Director Bruno Mattei hung with them all. An editor of Italian cinema during the 60’s and early 70’s he had a great love and respect for film. It was finally in exploitation’s loving lap that he comfortably fell. Influenced by many that went before him Senor Mattei sincerely flattered them each and everyone by making many wonderfully campy low budget set pieces that go down much sweeter today than when they first graced the big screen. Blue Underground has given us a double feature chance to check out this for ourselves.
The Zombies are at it once again, moving slowly through ‘Hell of The Living Dead’. This time it’s hush hush chemical craziness that sets the corpses raging. We follow along side a reporter Lia Rousseau (Margit Evelyn Newton) and her crew wandering through some jungle somewhere that seems part Lion Country Safari part stock footage nastiness that any Mondo film crew could have left behind. We get tribesmen munching maggots fresh off the rotting flesh mixed in with standard karo syrup meat-soaked gore. Lt. Mike London (José Gras) is also along for the ride. He and his special opps jokers are trying to stop the flesh-eaters from taking over the world while keeping government headquarters’ dirty little secret. It is a mixed bag this little film, borrowing ideas and music from better living dead pictures to create a slightly depressing if blood covered horror story.
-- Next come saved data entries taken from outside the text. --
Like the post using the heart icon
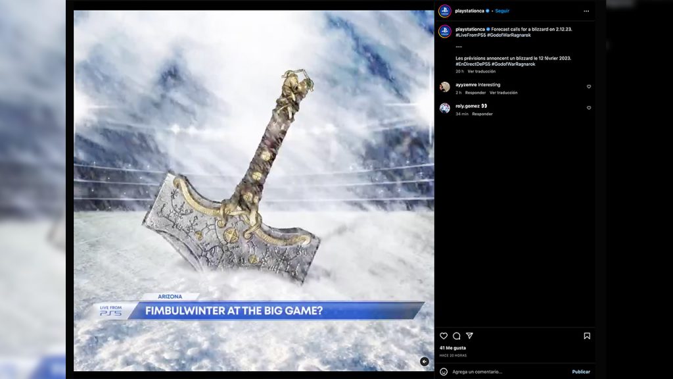The height and width of the screenshot is (379, 673). (444, 336)
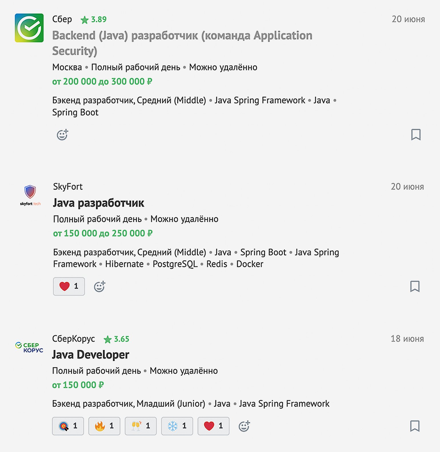Image resolution: width=440 pixels, height=452 pixels.
Task: Add emoji reaction to Sber vacancy
Action: [62, 135]
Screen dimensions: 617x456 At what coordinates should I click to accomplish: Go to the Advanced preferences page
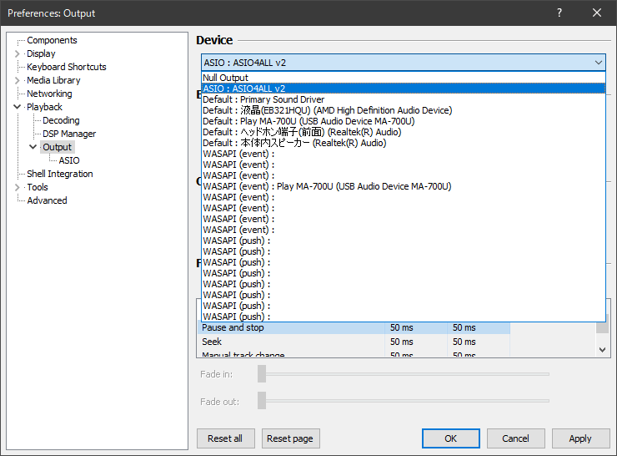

‘Rats: Night of Terror’ is a different animal completely. If you like your apocalyptic survival stories ripe with cheesy goodness then look no further. This film is the mother load of drive-in fun. It tells the tale of the world after a nuclear disaster. The haves live underground and the rough have nots above ground. Kurt (Ottaviano Dell’Acqua) leads a group of scavengers across a barren land. They find what they think could be home, but sadly other residents occupy this little oasis. ‘Rats: Night of Terror’ is fun. Complete with laugh a minute dialogue, bad actor enthusiasm, and hoards of mangy rodents featured prominently munching gory victims, droppings and rat wranglers in plain sight.
Blue Underground did us well with image and sound keeping in mind that these are exploitation gems that even in there original incarnations were not objects of perfection. Special features include Bonded By Blood – Interviews with Co-Writer/Co-Director Claudio Fragasso and Stars Margit Evelyn Newton, Franco Garofalo, Ottaviano Dell’Acqua & Massimo Vanni Hell, and Rats Of The Living Dead – Interview with Director Bruno Mattei, as well as the usual theatrical trailers.
If tales of horror and survival are your cup of crazy tea then these two 1980’s offerings will quench that high time thirst. Bruno Mattei knew a good thing when he saw it. Let’s forgive his five fingered cinematic discounts for all the fun he has left us behind.